Since they’d sat down, no one had come near their table except their waiter. When she had visited the ladies’ room, she had taken her purse with her and remembered seeing the wallet next to her makeup. That could only mean that Hewitt had some how boosted it. But why? Then it clicked: this was the next lesson he’d spoken about. He was forcing her into an uncomfortable position again. But why? To see if she could talk her way out of it? Hardly. No, he was seeing how far she would go, if she would do something she would never have dreamed of before: pull a runner and make a dash for the door. She wouldn’t make it out the front door, she knew. The waiter and his co-worker would grab her.
“I’m going to the ladies’; I will settle up when I get back. I don’t feel well. If I’m sick, that will determine the gratuity.” She didn’t run. The men in the back were still there, blocking her way.
“The gratuity is already included, mademoiselle,” she heard the man say as she went into the ladies’ room again. With the door locked, she started running the water. There was a window up high near the ceiling. She hopped up onto the radiator, grabbed hold of the bar holding the window open and pulled herself up. Her feet scrabbled at the tiled wall. The door handle jiggled.

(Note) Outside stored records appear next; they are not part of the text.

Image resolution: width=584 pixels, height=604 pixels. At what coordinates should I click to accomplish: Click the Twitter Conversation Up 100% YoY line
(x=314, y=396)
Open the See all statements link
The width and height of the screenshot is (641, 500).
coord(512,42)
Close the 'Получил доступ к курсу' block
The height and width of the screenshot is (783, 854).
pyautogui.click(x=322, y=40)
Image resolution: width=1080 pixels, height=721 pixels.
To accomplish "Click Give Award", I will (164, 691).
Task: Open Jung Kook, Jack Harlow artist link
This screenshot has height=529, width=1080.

“Mademoiselle. Are you okay?”
“Not feeling well. I think it was the sole. I knew it had gone off.”
The waiter spoke to someone else in French. She caught only part of it: ‘the window.’ He was sending someone around back to nab her. She had only seconds now. The window opened onto an alley. She pushed herself through head first and crashed down onto more wine crates. The noise she made sounded like gunfire on the Western Front, and she heard a shout from the street. The alley, thankfully, was not a dead end, and she ran off in the opposite direction, her purse flapping wildly against her back.